From the Classroom to the Panama Canal: Lessons in Global Trade, Geopolitics, and Business

First-person perspectives inspired by the Baratta Center’s 2026 Panama Trek

Every year, roughly five percent of global maritime trade passes through a narrow, 50-mile stretch of land in Panama. For students of global business, that statistic is more than a fact. It is a reminder that geography, politics, and trade are inseparable forces shaping the world economy. Preparing students to navigate this reality is central to the mission of the Baratta Center for Global Business Education, which connects students with the institutions and leaders shaping global markets through experiential programs such as the Global Business Labs (GBL).

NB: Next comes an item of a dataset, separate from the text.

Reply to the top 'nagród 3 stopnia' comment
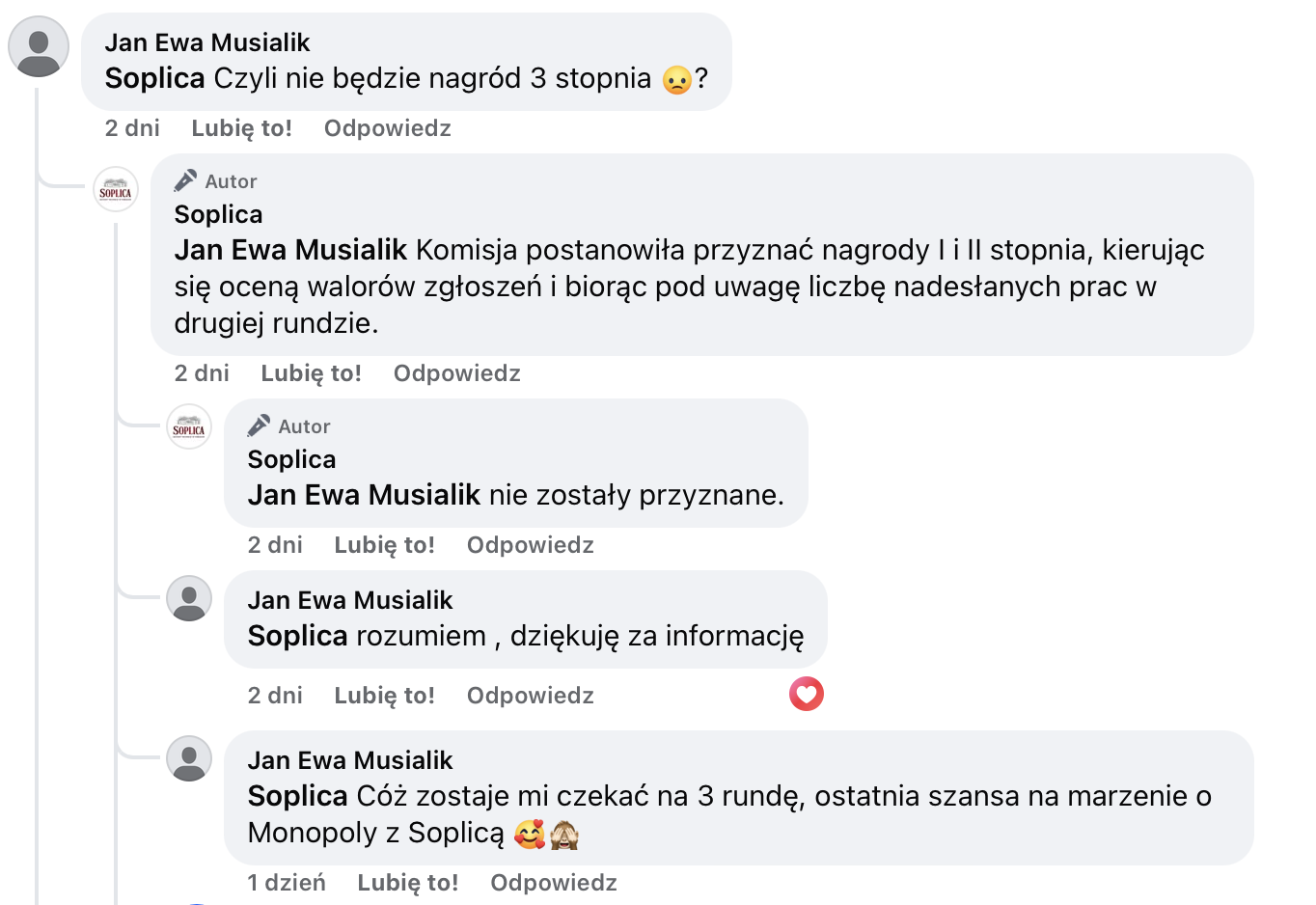Viewport: 1316px width, 905px height. click(x=387, y=128)
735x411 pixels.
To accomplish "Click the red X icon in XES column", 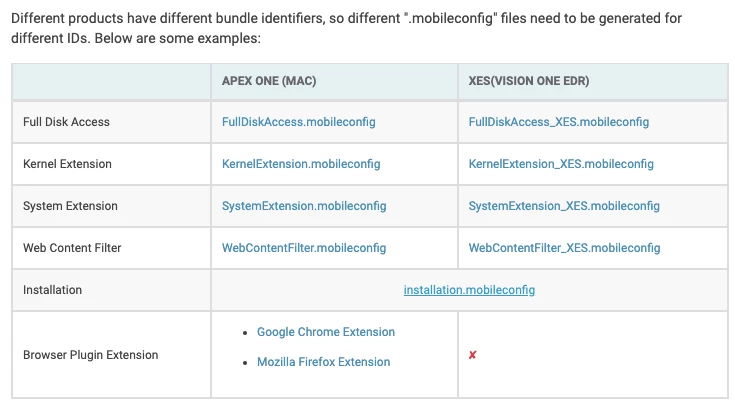I will tap(472, 355).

The Global Trade module was one such GBL. Students explored negotiating trade agreements, managing geopolitical risk, and navigating tariffs and global sourcing strategies through practitioner-led sessions with leaders including Luis Jiménez, former senior counselor to the U.S. Secretary of Commerce and former counselor to the U.S. Trade Representative, Laura Lane, vice president and chief corporate affairs officer at Chevron, and Andrea Albright, former executive vice president and chief growth officer at Walmart. The module culminated in Jan. 2026 when 25 Global Business Fellows (GBFs) traveled to Panama City to engage directly with one of the world’s most consequential trade corridors. As a small nation at the crossroads of domestic development and major power pressure, Panama offered an ideal setting to bring those lessons to life.

Panama’s Role in the Architecture of Global Trade

Standing at the edge of the Panama Canal, the scale and complexity of global trade suddenly felt concrete. Watching container ships move through the Miraflores Locks made clear what we had spent the semester discussing in the abstract: how a narrow strip of land can shape the flow of global commerce. For me and many of the students on the trek, the canal brought into focus how geography, politics, and trade intersect in the real world.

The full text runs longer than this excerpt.